**What you need to do**: When the data below is printed, every line must match exactly and the images must be absent.

**Items from a dataset**:
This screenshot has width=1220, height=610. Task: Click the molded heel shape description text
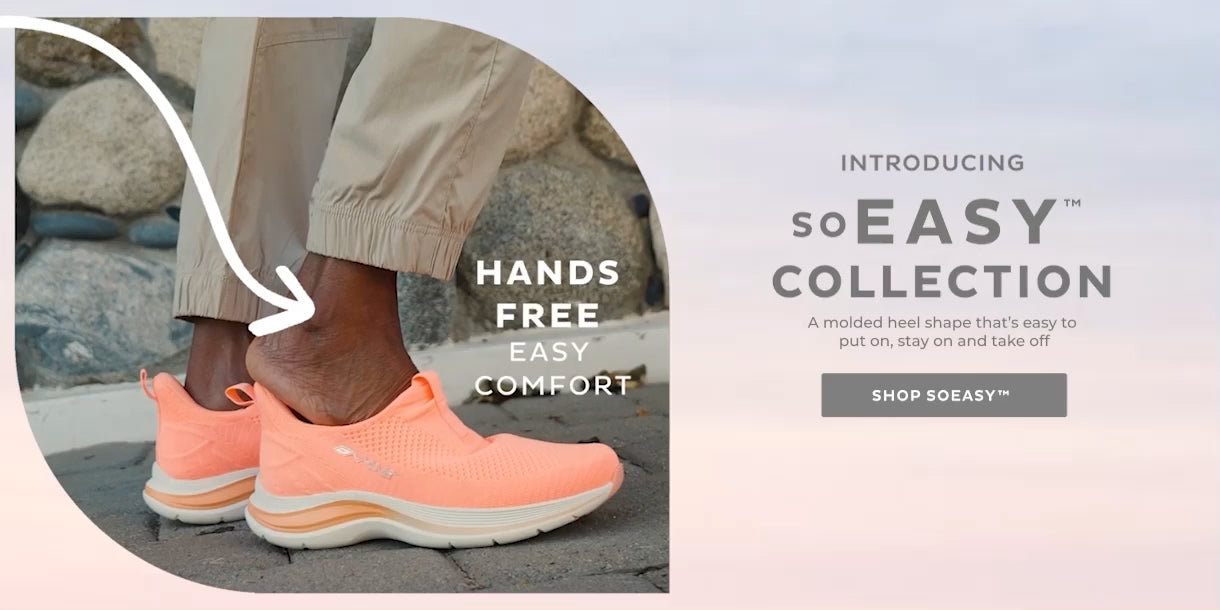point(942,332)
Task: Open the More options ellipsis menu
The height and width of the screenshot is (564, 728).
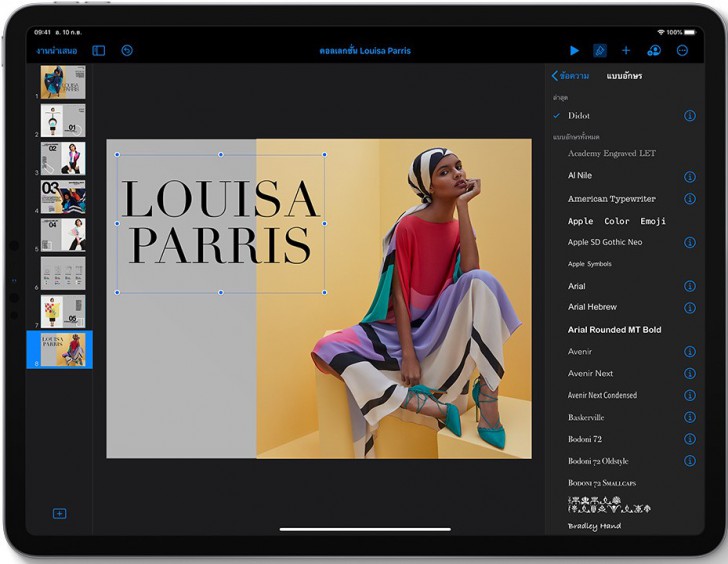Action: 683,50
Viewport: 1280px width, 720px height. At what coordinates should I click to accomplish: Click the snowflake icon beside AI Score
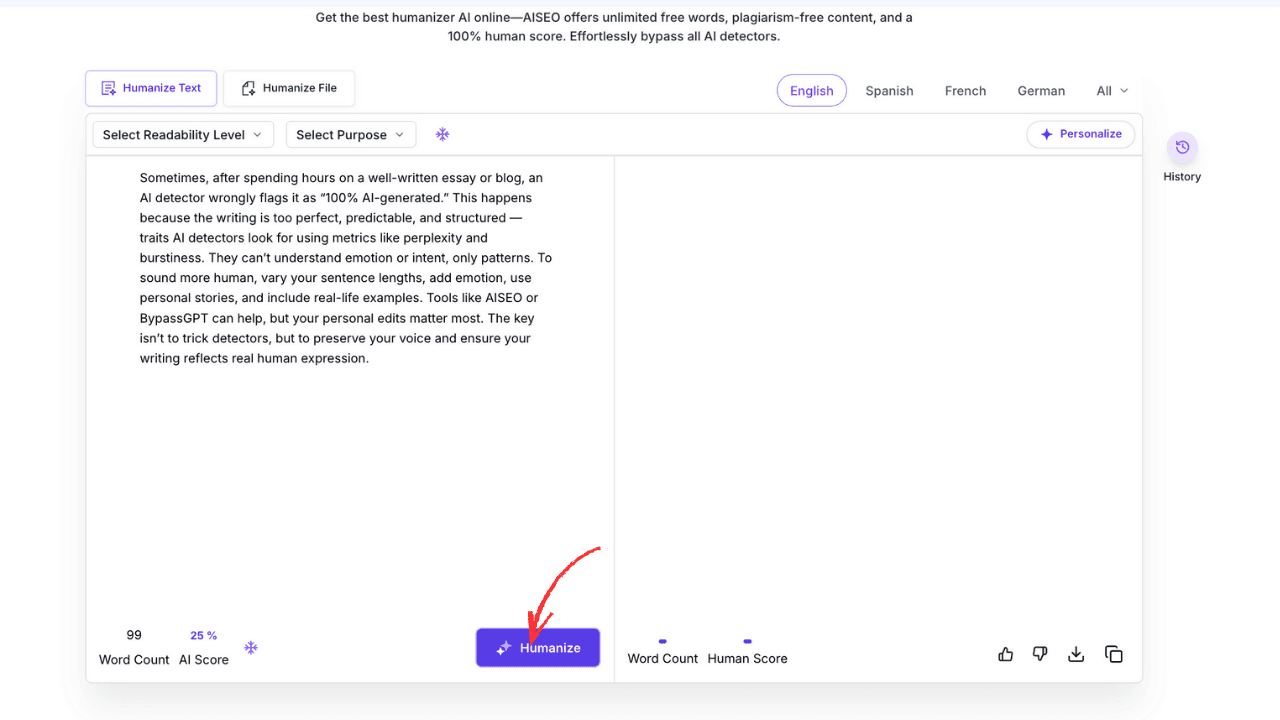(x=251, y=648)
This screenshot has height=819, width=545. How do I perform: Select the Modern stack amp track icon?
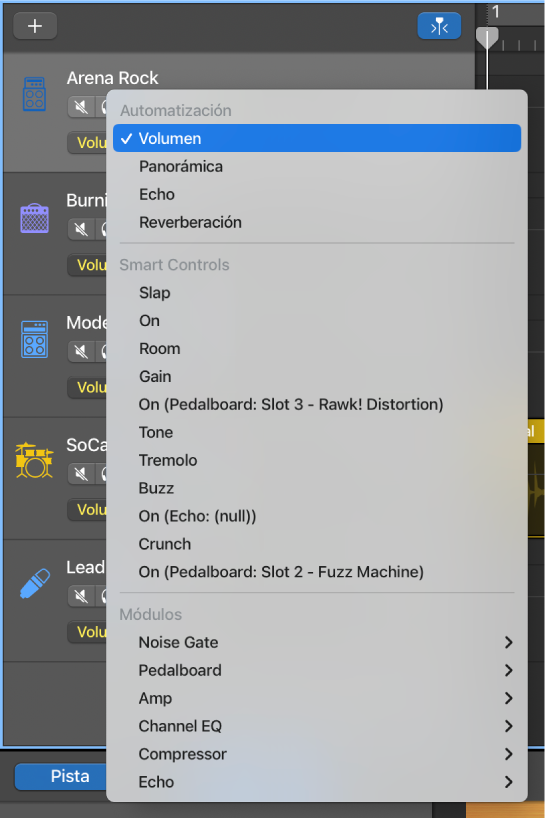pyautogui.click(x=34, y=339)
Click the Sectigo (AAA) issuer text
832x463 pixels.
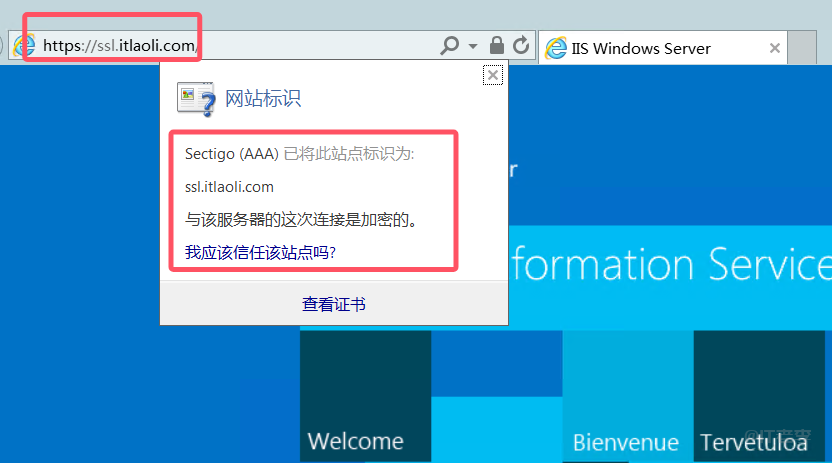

**Problem solution**:
This screenshot has width=1220, height=610. Task: Click the molded heel shape description text
point(942,332)
Task: Open the More options ellipsis menu
The height and width of the screenshot is (564, 728).
Action: 683,50
Viewport: 1280px width, 720px height. At what coordinates should I click to accomplish: Click the snowflake icon beside AI Score
(x=251, y=648)
This screenshot has height=819, width=545. How do I perform: Select the Modern stack amp track icon?
pyautogui.click(x=34, y=339)
Click the Sectigo (AAA) issuer text
832x463 pixels.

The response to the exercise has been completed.